Things can get worse!

  Just when I thought things were coming together *%$#*BAM  NOT ANOTHER BILL!!!!  Hospital bills, vet bills, school loan, and now our Toyota 4×4 has lost all compression and the engine light is on. We took it down to have it checked, it is dying.   Jeff said we would be lucky if we had another week left before it died. Well our taxes won’t be here for another 4 weeks!        I am going to go crazy, Jeff too. Jeff is getting ready to put in his resignation but everything is up in the air with that whole situation. I want something to magically, miraculously, instantaneously happen to make our troubles disappear, and I want it to happen yesterday!   I keep telling myself that all will be alright, but I don’t believe a word. I pray a desperate prayer and that just feels fake and I really know that if anything happens that Jeff and I have to make it happen. So now I am faced with the admission of being a financial moron.
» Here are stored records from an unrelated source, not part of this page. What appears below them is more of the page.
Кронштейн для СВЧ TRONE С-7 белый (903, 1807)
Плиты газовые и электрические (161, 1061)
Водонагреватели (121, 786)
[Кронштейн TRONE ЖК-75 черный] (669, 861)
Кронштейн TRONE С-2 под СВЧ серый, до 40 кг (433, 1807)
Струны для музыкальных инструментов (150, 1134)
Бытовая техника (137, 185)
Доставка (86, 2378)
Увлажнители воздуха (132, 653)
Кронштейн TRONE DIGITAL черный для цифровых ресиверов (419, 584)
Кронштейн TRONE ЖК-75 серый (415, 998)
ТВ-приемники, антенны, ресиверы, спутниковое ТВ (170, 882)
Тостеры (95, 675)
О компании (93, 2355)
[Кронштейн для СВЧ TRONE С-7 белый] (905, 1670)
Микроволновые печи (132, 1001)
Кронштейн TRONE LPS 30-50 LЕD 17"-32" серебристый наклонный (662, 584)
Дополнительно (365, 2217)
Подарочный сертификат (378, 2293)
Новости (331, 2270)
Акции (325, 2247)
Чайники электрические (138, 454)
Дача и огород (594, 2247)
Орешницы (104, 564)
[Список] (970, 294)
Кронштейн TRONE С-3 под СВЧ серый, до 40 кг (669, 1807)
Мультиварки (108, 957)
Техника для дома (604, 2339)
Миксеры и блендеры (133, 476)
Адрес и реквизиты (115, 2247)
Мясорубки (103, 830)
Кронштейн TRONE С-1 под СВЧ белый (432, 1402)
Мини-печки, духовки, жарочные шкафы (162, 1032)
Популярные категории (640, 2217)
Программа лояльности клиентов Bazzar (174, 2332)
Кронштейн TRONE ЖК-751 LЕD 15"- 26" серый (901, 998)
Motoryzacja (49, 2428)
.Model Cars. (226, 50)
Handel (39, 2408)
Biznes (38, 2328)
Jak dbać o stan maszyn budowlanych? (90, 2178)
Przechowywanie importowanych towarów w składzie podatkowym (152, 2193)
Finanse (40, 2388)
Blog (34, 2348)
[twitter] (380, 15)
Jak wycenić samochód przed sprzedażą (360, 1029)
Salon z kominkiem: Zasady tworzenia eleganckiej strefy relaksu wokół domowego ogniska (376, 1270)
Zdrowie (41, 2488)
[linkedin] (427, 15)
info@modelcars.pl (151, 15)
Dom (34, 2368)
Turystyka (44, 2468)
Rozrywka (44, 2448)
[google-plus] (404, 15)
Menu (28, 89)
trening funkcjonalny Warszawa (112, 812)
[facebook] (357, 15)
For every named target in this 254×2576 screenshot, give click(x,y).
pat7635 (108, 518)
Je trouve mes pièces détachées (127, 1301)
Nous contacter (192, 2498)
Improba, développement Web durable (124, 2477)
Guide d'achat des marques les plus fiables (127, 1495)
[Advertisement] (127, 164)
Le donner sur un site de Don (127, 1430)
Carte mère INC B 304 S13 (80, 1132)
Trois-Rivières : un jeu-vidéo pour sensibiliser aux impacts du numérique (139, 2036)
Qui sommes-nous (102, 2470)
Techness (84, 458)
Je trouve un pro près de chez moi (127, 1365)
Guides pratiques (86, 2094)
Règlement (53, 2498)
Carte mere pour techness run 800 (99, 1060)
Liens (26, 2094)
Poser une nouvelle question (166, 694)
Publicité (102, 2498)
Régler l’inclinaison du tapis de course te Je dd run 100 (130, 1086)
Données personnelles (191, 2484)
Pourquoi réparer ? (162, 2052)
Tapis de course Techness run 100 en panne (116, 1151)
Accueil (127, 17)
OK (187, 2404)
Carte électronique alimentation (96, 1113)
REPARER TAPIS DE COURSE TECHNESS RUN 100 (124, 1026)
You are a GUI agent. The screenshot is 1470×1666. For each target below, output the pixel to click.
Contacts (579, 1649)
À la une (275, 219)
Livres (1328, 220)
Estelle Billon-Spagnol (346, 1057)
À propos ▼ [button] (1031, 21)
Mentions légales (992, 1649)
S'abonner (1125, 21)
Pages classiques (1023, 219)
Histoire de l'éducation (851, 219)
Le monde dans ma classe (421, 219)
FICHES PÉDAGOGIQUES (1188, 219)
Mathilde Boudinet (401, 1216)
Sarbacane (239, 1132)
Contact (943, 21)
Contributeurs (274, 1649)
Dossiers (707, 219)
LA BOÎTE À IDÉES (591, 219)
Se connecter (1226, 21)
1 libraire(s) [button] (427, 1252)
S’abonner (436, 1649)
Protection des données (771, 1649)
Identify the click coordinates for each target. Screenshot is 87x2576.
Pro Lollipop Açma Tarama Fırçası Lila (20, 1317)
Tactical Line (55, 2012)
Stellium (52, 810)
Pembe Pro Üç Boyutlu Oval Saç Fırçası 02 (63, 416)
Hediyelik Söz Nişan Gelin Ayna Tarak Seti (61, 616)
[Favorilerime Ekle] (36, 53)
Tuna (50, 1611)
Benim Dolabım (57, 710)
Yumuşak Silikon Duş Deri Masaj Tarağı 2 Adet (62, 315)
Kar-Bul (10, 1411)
Grrrrrrr….I hate that.  Oh but let me stop here and say thank you Vallerie showing me how to show my emotions with the touch of a key!  LOL  With that thought I am now smiling in the midst of my grief.  Maybe God is answering my prayers….His way.
  Well I have to go to work, lots to do there to take my mind of these worries. When I grow up I want to be worry and stress free. Hee Hee. Hope everyones day is 100% better that mine. I learned not to say things could be worse….Things can get worse!
   Pam  
 
I just took a look at the new pictures of my little Froggy, that makes everything better. Isn’t she cute, and that smile!  Big Smile!

Lotto

 Good morning world. Today is the first day of the rest of my life!  LOL, I thought if I said that out loud I’d be motivated. Well it worked, sorta. I am motivated to write. 
 
  This morning as I sat drinking my coffee, I closed my eyes and concentrated on the financial dilema Jeff and I created for ourselves. All of a sudden it came to me clear as day…….. 
 
Lotto
  That’s right! My daughter plays scratch tickets and she wins. She’s lucky. Maybe I’ll budget $20 a month for lotto tickets. Or better, Power Ball. Might as well go all the way.
 
  Or maybe I should try Natalie’s method of making $$$. You can check out her web site. It’s hilarious.
 
 
  So if your reading this and feel generous please feel free to contact me. I would forever be in your debt, just like I am to everyone else. But of course to you I woud be grateful!!!! 
 
  So what do you think of that?  I really have no idea where the $ goes. But I do know it is frittered away on piddly stuff. Maybe I should make a list and see how much $ I could save……..
 
Caramel Latte  $4.36        
3 weekly=$13.08 
12 monthly=$52.32   WOW!   
 
  Ok now I know I throw out a ton of leftovers and other food that I’ve bought on a wim. with of course "good intentions" of cooking a wonderful meal, healthy meal, experimental meal, impressive meal, and on and on.   That probably equals another $50 a month.
 
Oh yes, and all the snacks and drinks from the vender machines at work. There’s at least $30 or $40 SH!@#% That makes me mad & FAT!
 
And Jeff and I both leave the lights on. A lazy, bad habbit we must break. I can wash clothes in cold water. I know that makes a difference.  Stop the milk delivery. I don’t drink enough water anyway. Just milk for cereal and cooking. Eating healthy is actually less expensive so now I need to do some better meal planning. I also have plenty of stuff that I could sell on Ebay.
 
 
Ok, I’m done here. I hope I get some comments. Good or bad is ok.  I really would love to read your opinions about all this rambling I do!